EXERCISE REQUIREMENTS
Print the lines in the listing below that fall between the line with "Instruction: Click the red error X icon" and the line with "Expand TW4.2 selector", those two lines included, exactly as they stand and with nothing else.

THE RECORDS
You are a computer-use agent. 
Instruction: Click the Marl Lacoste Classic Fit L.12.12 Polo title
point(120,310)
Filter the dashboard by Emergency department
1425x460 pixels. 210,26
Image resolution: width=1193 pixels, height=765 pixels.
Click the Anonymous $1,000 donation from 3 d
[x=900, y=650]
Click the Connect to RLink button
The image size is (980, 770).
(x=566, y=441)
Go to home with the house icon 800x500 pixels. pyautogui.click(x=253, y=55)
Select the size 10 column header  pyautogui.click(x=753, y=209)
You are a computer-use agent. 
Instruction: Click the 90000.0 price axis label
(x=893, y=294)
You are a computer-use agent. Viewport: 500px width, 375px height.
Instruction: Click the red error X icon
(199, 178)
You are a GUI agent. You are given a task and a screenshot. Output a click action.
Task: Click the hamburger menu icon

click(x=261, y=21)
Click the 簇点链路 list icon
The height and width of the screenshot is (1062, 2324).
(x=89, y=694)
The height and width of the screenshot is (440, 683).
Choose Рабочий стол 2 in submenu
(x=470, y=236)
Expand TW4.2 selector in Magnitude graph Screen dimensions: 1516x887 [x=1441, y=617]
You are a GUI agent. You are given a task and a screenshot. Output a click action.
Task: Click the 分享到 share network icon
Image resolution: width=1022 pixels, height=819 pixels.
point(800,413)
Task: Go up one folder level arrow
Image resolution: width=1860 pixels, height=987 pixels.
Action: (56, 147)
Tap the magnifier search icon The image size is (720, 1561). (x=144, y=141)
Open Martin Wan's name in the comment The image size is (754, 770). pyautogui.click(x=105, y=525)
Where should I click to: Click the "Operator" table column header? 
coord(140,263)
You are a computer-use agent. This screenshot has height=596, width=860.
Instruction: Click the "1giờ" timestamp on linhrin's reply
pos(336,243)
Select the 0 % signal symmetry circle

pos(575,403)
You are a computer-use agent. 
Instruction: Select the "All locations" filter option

RESPONSE FOR THIS EXERCISE
Instruction: Click the red error X icon
(199, 178)
You are a GUI agent. You are given a task and a screenshot. Output a click action.
Task: Click the hamburger menu icon

click(x=261, y=21)
Click the 簇点链路 list icon
The height and width of the screenshot is (1062, 2324).
(x=89, y=694)
The height and width of the screenshot is (440, 683).
Choose Рабочий стол 2 in submenu
(x=470, y=236)
Expand TW4.2 selector in Magnitude graph Screen dimensions: 1516x887 [x=1441, y=617]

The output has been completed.